INTRODUCTION
Acute dysentery caused by Shigella spp. continues to be a frequent cause of enteritis in developing countries [Reference Hou1–Reference Opintan and Newman3]. In China, shigellosis is the sixth most common cause of death from infectious disease, accounting for up to 1·7 million episodes of bacillary dysentery annually, with about 200 000 patients admitted to hospitals [Reference Wang4, Reference Huang5]. Four species are recognized, namely S. dysenteriae, S. flexneri, S. boydii, and S. sonnei. Except for S. sonnei, each species contains multiple serotypes based on the structure of the O antigen [Reference Simmons and Romanowska6]. Until recently at least 47 serotypes of all Shigella have been identified, of which 15 belong to S. flexneri [7]. In China, S. flexneri serotype 2a was the most prevalent but other serotypes such as 1a, 3a and variant X are also of major importance [Reference Qu8–Reference Xia11]. Serological typing of S. flexneri and antimicrobial resistance monitoring have long been used for the epidemiological characterization of strains. Prompt appropriate antimicrobial treatment may shorten the duration of clinical symptoms and carriage and reduce the spread of infection [Reference Salam and Bennish12]. However, in recent years Shigella isolates have become progressively more resistant to most of the first-line drugs used [Reference Haukka and Siitonen13, Reference El-Gendy14] with the outcome that tetracycline, sulfonamides, ampicillin and co-trimoxazole are no longer recommended for empirical treatment [Reference Niyogi15]. The emergence of such resistance poses a major difficulty in the choice of an appropriate antimicrobial for treatment due to shifts in the prevalence of the different serotypes and changes in the resistance patterns [Reference Kotloff16]. Knowledge of the distribution of Shigella serotypes in clinical isolates is therefore of epidemiological importance.
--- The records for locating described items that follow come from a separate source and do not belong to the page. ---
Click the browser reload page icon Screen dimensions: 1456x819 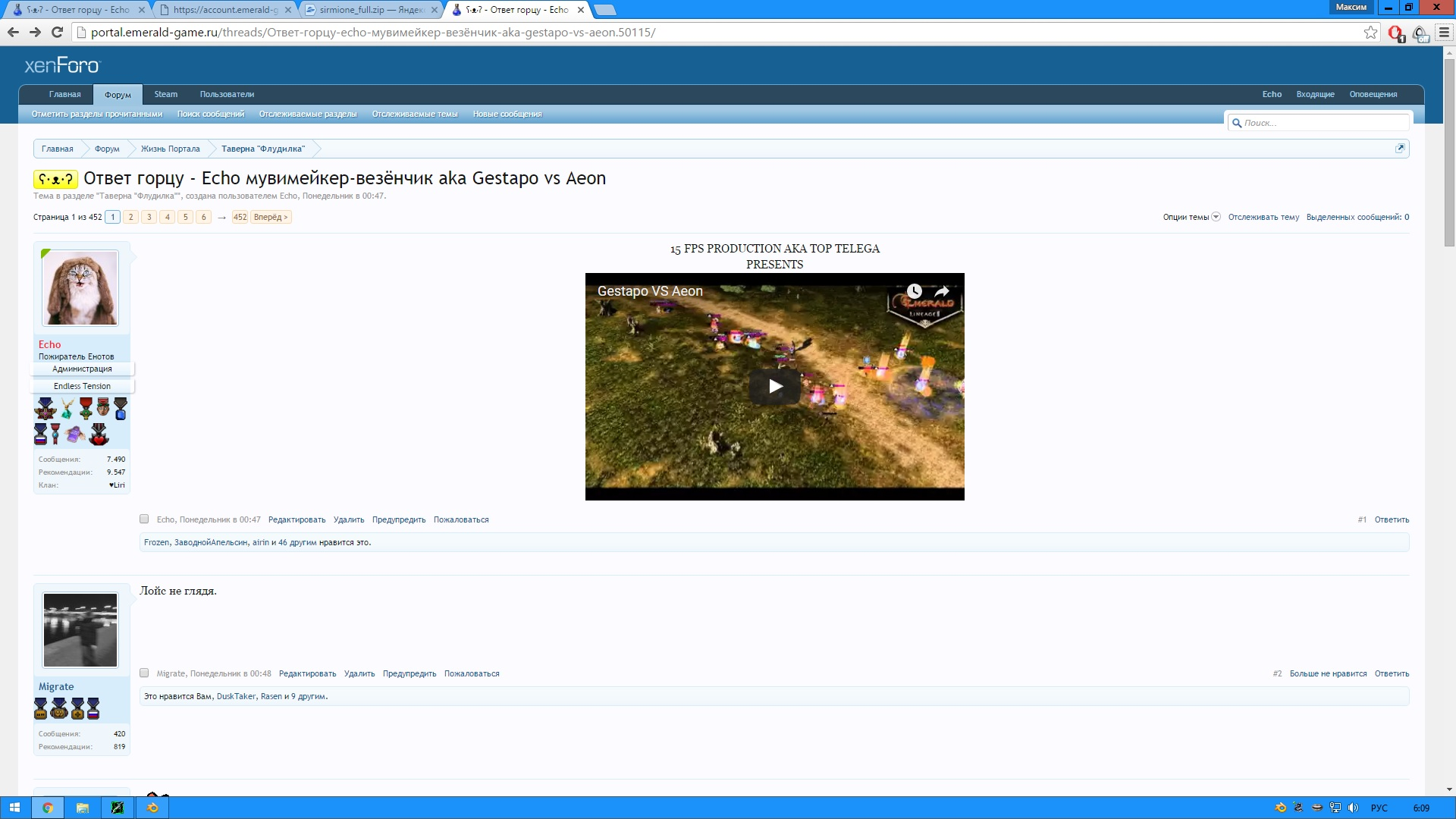coord(57,32)
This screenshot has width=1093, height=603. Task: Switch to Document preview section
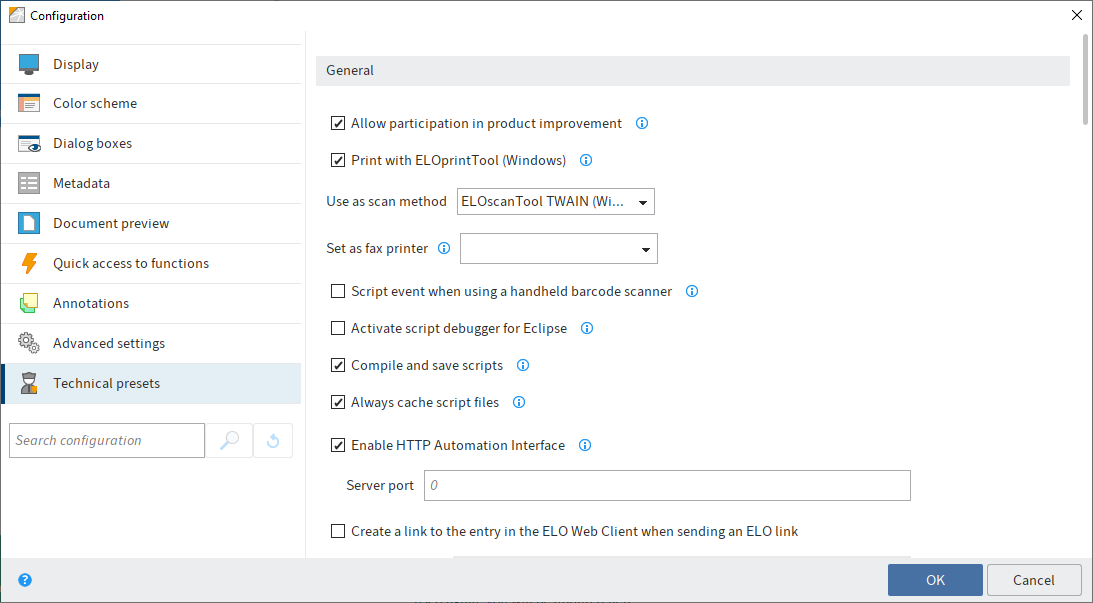click(x=111, y=223)
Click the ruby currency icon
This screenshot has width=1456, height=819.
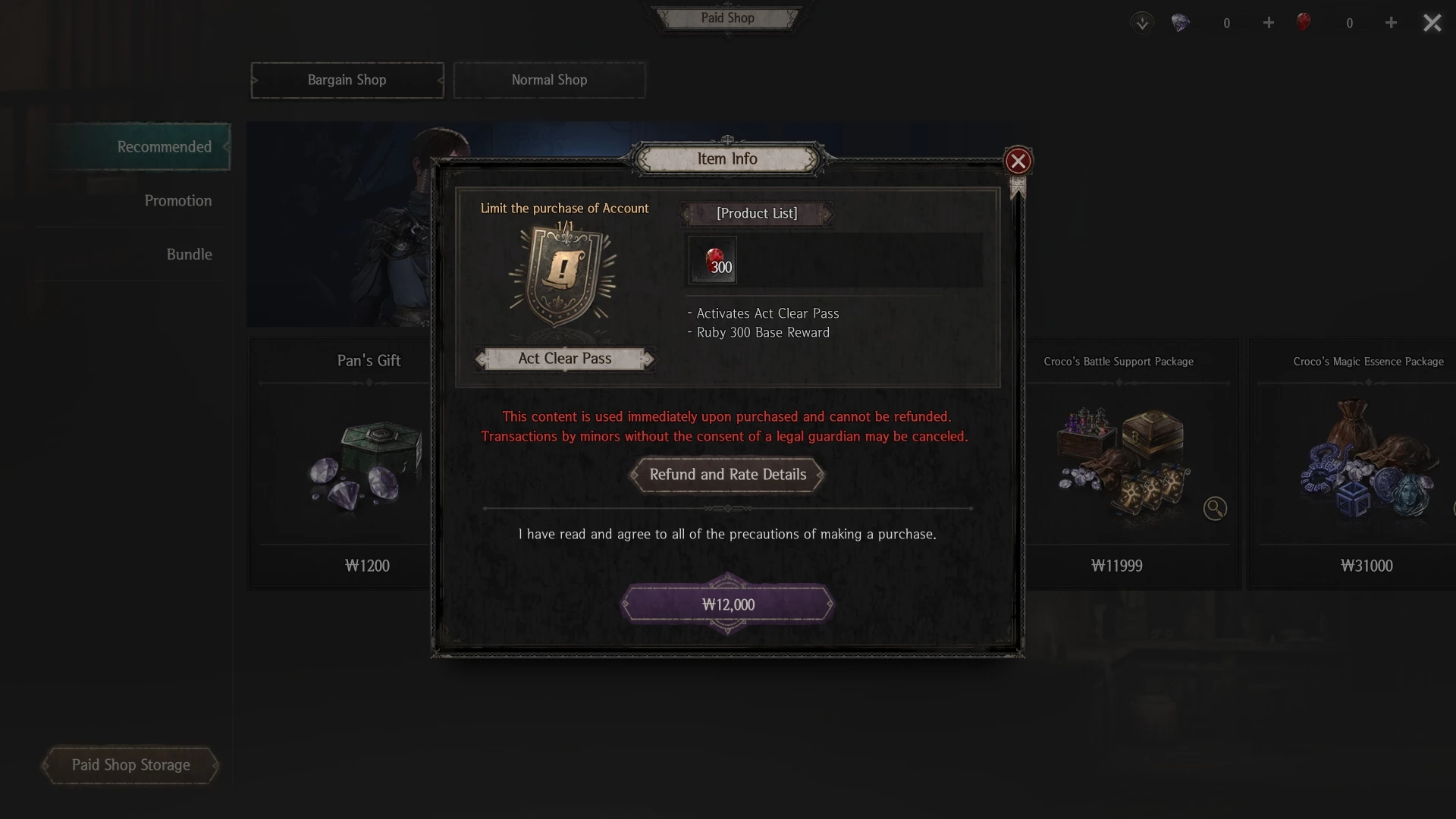click(x=1303, y=22)
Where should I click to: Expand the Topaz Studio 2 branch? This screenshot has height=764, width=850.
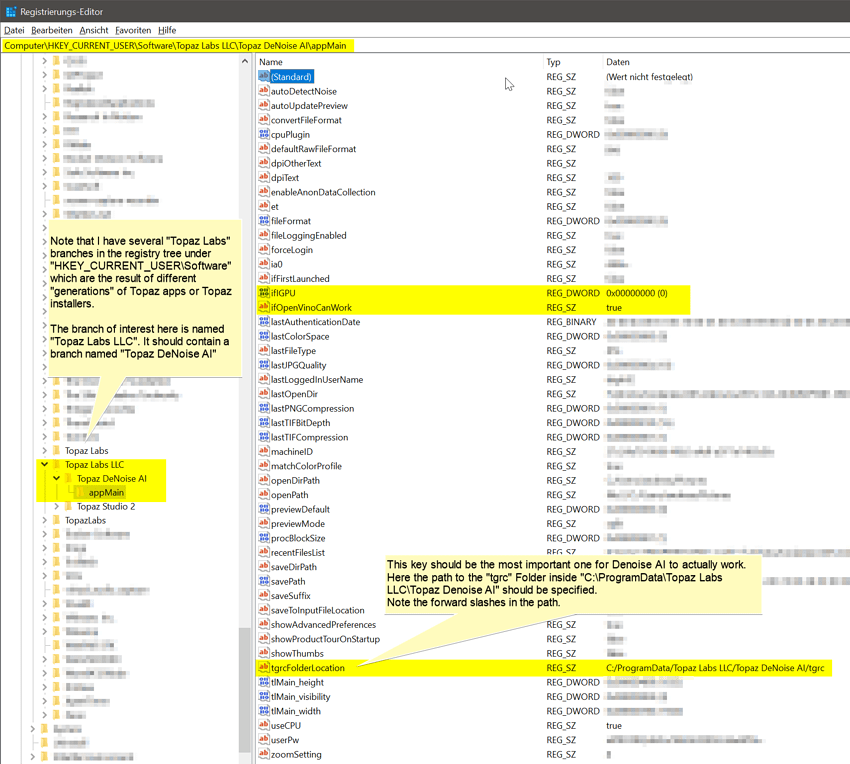(x=56, y=506)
The major objective of this study was to analyse the patterns and trends in antimicrobial resistance in Shigella isolated from a rural area of China, and to describe the distribution of Shigella serotypes associated with resistant phenotypes.
METHODS
Shigella isolates
Shigella isolates (n = 526) were recovered from 2485 faecal samples from patients with diarrhoea in four rural hospitals of Henan province, China during 2001–2008 (see Supplementary Table S1 for resistance patterns). Fresh faecal specimens were collected by swabbing mucous or blood from stool of study participants of all ages. Samples were inoculated into Cary–Blair medium and all isolates were identified according to standard microbiological and biochemical methods [17], and typed by slide agglutination test with Shigella polyvalent grouping (Mast Group Ltd, UK) and monovalent antisera (Denka Seiken Co. Ltd, Japan).
Antimicrobial susceptibility testing
Susceptibility to antimicrobial agents was determined by the disc diffusion method, as recommended by the Clinical and Laboratory Standards Institute (CLSI) [18]. The antibiotics used were cefamezin (CFZ, 30 μg), cefotaxime (CTX, 30 μg), amoxicillin (AMC, 25 μg), ampicillin (AMP, 10 μg), gentamicin (GM, 10 μg), chloramphenicol (C, 30 μg), tetracycline (TE, 30 μg), co-trimoxazole (SMZ, 25 μg), polymyxin B (PB, 300 μg), nalidixic acid (NAL, 30 μg), pipemidic acid (PI, 30 μg), ciprofloxacin (CIP, 5 μg), tobramycin (TOB, 10 μg), and furazolidone (F, 10 μg). Escherichia coli ATCC 25922 was used as the control strain for susceptibility tests. Designation of isolates as susceptible, intermediately resistant, or resistant was based on CLSI guidelines, but those showing intermediate zones of growth inhibition were interpreted as resistant.
Statistical analysis
The database software programme SPSS v. 13.0 (SPSS Inc., USA) was used for statistical analysis and all data entry was performed in duplicate. For the comparison of mean rank differences in resistance to each drug for each year with serotypes, the study (2001–2008) was divided into eight groups and serotypes into 16 groups. For non-parametric tests, the Kruskal–Wallis one-way analysis of variance was employed to compare the mean rank differences in resistance to each drug for each year and for different serotypes. A P value of <0·05 was considered statistically significant.
RESULTS
Serotypes distribution
Two Shigella spp. were identified in the 526 isolates; S. flexneri was by far the most frequent species, accounting for 92·4% with S. sonnei accounting for the remainder. Each of the 15 serotypes of S. flexneri were identified with serotypes 2a (130/486, 26·7%) and 4c (121/486, 24·9%) being the most common (Table 1). The incidence of S. sonnei fluctuated over the study period from no isolates recovered in three of the eight years to 13 isolates in 2006. The prevalent serotypes of S. flexneri also varied from 2001 to 2008 with 3a being the most frequent in 2001 (42·1%) but 2a was consistently the most common type from 2006 to 2008. Four serotypes (1c, 5, 5a, 6a) were represented by one or two isolates only (Table 1).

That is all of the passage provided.